End of January, we uploaded a first preprint of our article on Efficient parameter estimation for a methane hydrate model with active subspaces (see post here).
A revised version is now available at arXiv (arXiv:1801.09499).
The revision mostly contains minor changes; the main content stayed unchanged. However, we completely rewrote the conclusions section which is now not only a summary but also contains interpretations from a geomechanical point of view.
Many thanks to my co-authors assisting me in revising my first article!

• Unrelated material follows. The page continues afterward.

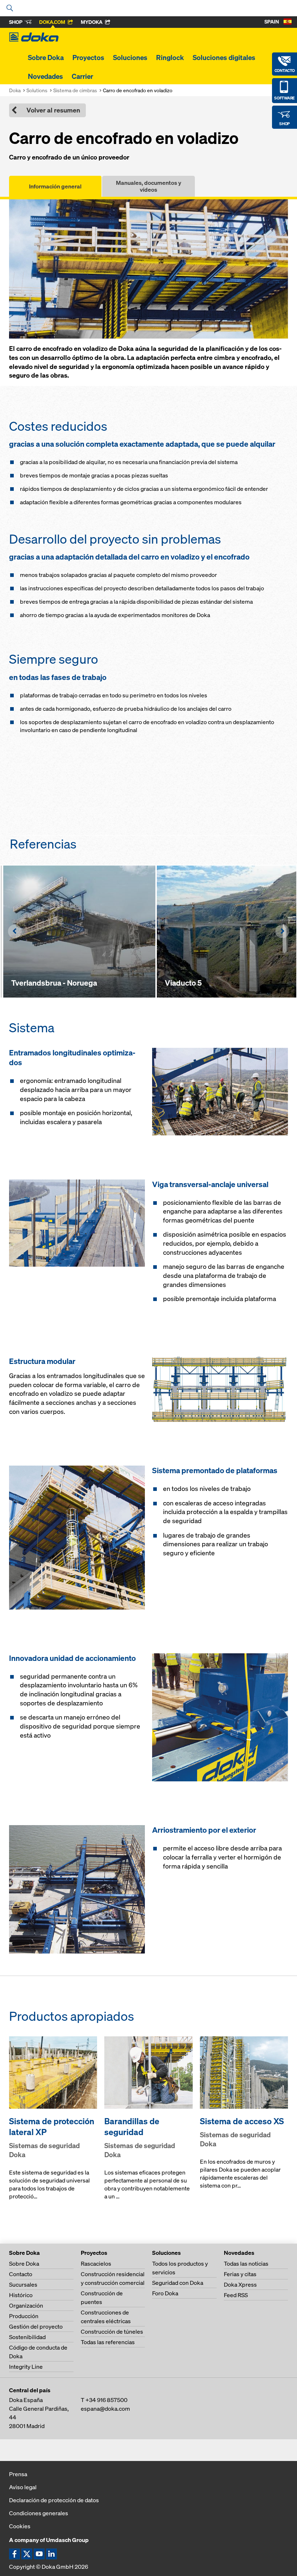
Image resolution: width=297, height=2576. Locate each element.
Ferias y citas (240, 2274)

Abstract. Methane gas hydrates have increasingly become a topic of interest because of their potential as a future energy resource. There are significant economical and environmental risks associated with extraction from hydrate reservoirs, so a variety of multiphysics models have been developed to analyze prospective risks and benefits. These models generally have a large number of empirical parameters which are not known a priori. Traditional optimization-based parameter estimation frameworks may be ill-posed or computationally prohibitive. Bayesian inference methods have increasingly been found effective for estimating parameters in complex geophysical systems. These methods often are not viable in cases of computationally expensive models and high-dimensional parameter spaces. Recently, methods have been developed to effectively reduce the dimension of Bayesian inverse problems by identifying low-dimensional structures that are most informed by data. Active subspaces is one of the most generally applicable methods of performing this dimension reduction. In this paper, Bayesian inference of the parameters of a state-of-the-art mathematical model for methane hydrates based on experimental data from a triaxial compression test with gas hydrate-bearing sand is performed in an efficient way by utilizing active subspaces. Active subspaces are used to identify low-dimensional structure in the parameter space which is exploited by generating a cheap regression-based surrogate model and implementing a modified Markov chain Monte Carlo algorithm. Posterior densities having means that match the experimental data are approximated in a computationally efficient way.